The Environmental Protection Agency’s (EPA) Office of Inspector General has flagged cybersecurity and data management issues as top management challenges for the agency in FY2019 that need to be tackled.
In a Top Management Challenges report, OIG critiqued the EPA’s cybersecurity program, particularly for its internal control and contractor performance monitoring processes.
“The EPA’s current incident tracking system lacks the required security controls to protect the confidentiality of personally identifiable information (PII) and enforce password management requirements,” the report said. “In addition, EPA data is vulnerable to unauthorized access because there are no procedures to ensure that EPA security control requirements are implemented for file servers and share folders.”

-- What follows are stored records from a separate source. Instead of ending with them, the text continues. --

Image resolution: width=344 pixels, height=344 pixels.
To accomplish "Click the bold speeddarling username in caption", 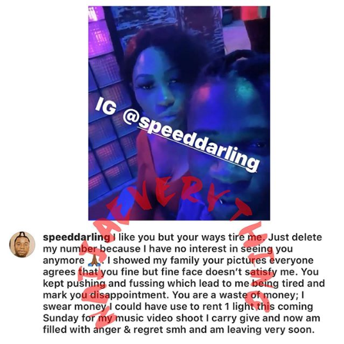I will pyautogui.click(x=76, y=238).
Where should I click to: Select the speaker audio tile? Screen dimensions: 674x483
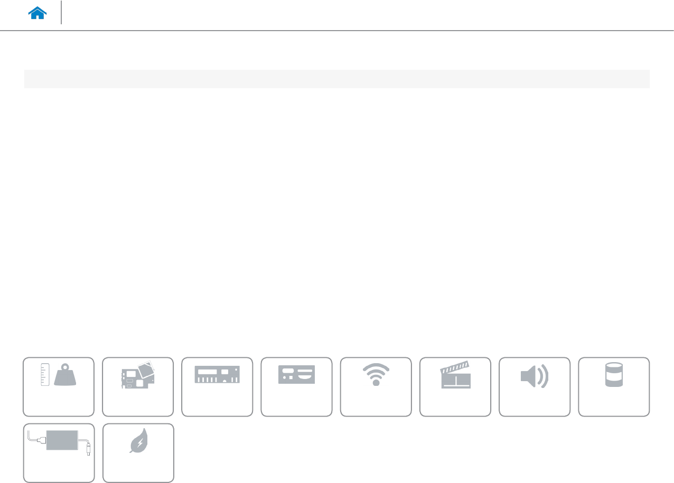click(x=534, y=387)
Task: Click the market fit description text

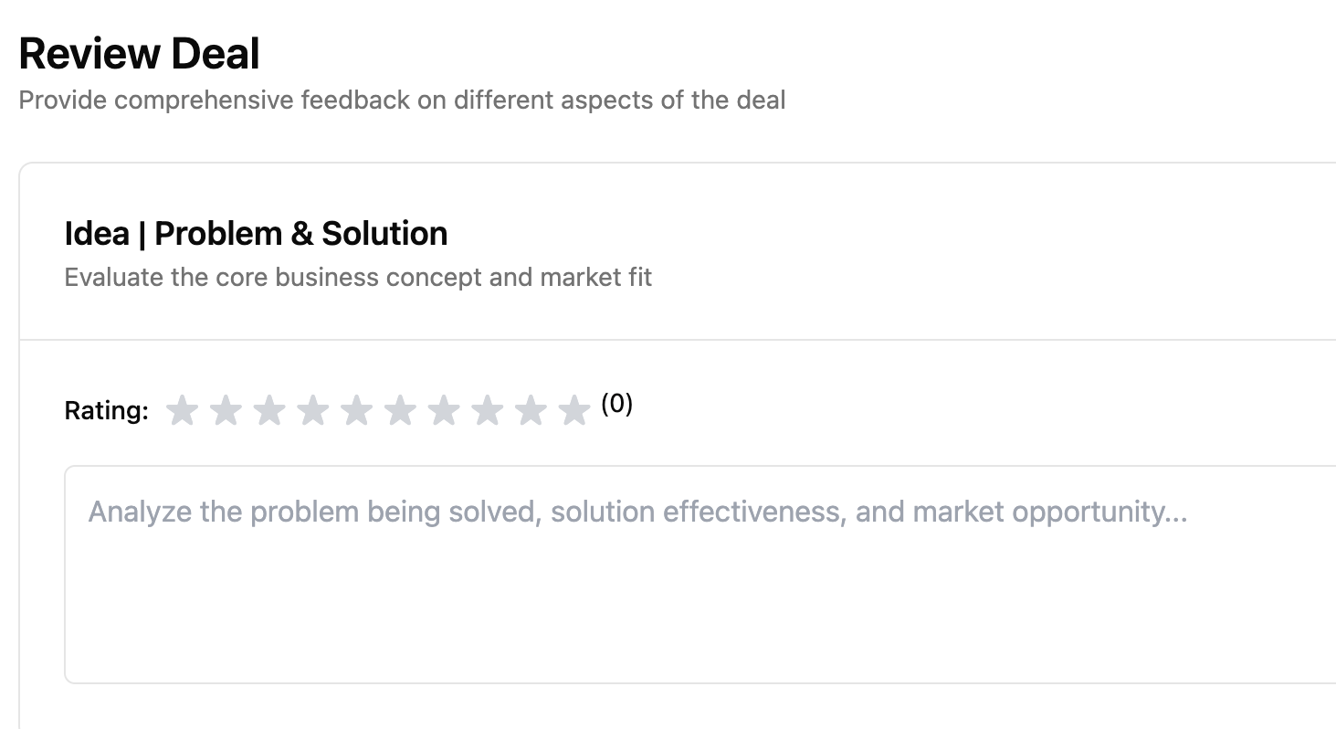Action: pos(357,277)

OIG further said EPA has not fully addressed the role of its CIO in a way that’s consistent with Federal policy or guidance, and that that Office of Management and Budget risk management assessment ratings ranked the EPA as “at risk” – meaning that while it has some policies in place, the overall cybersecurity program still has significant gaps.
To improve cybersecurity management, OIG recommended that the EPA develop and implement a process to strengthen controls and operations, implement Continuous Monitoring Assessment recommendations into the agency’s system for information security action monitoring, and work with the Department of Homeland Security and the National Institute of Standards and Technology to understand data breach risk and reevaluate information categorization.

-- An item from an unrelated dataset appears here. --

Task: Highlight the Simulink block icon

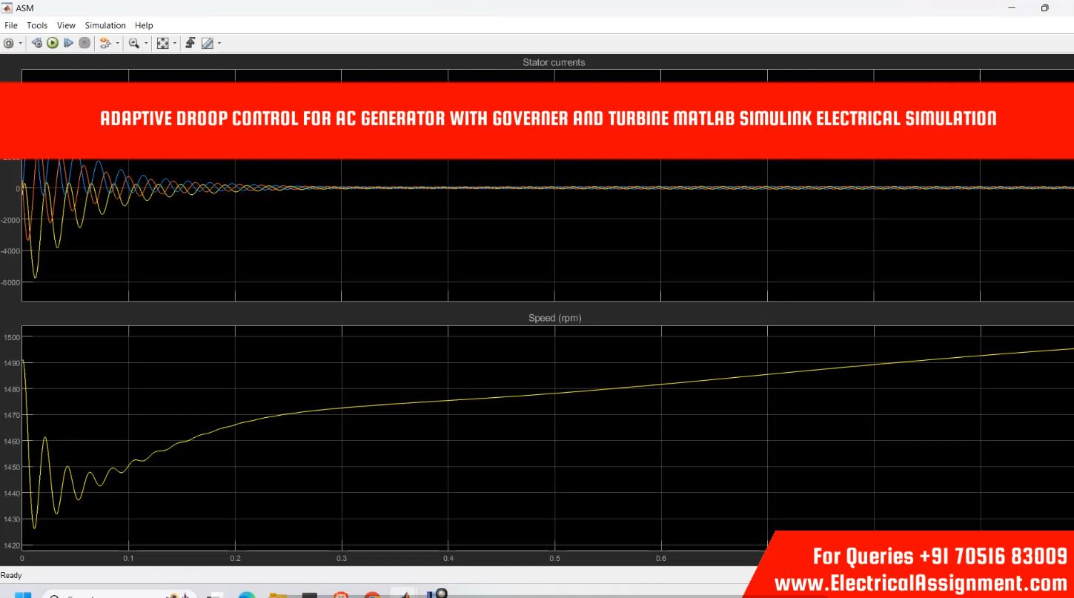Action: coord(105,43)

Further, OIG said the EPA should implement a strategy to protect PII confidentiality, address the role of the CIO, and act to consult with respective critical infrastructure sector partners to develop a cybersecurity framework. Finally, the EPA should create a control to validate and establish a series of key processes.
“[The EPA needs to] establish a control to validate that agency personnel create required plans of action and milestones for vulnerability testing results, establish a process to periodically review the agency’s tracking system’s security settings to validate that each setting meets the agency’s standards, and collaborate with the tracking system’s vendor to determine whether audit logging can capture all data changes,” OIG said.
Along with cybersecurity, OIG said that the EPA needs to improve its data quality and should fill data gaps to improve program performance and decision-making.
“Data quality and gaps matter because managers use data to manage the EPA’s programs to achieve the agency’s goals,” OIG said. “The EPA needs and expects high-quality, accurate, and complete data to support high-quality decisions.”
EPA has said it has begun moving to electronic reporting, which OIG said should simplify reporting and ease agency access to data. But OIG also added that the EPA still needs to verify and validate electronically reported data to ensure that it’s accurate, timely, and properly formatted.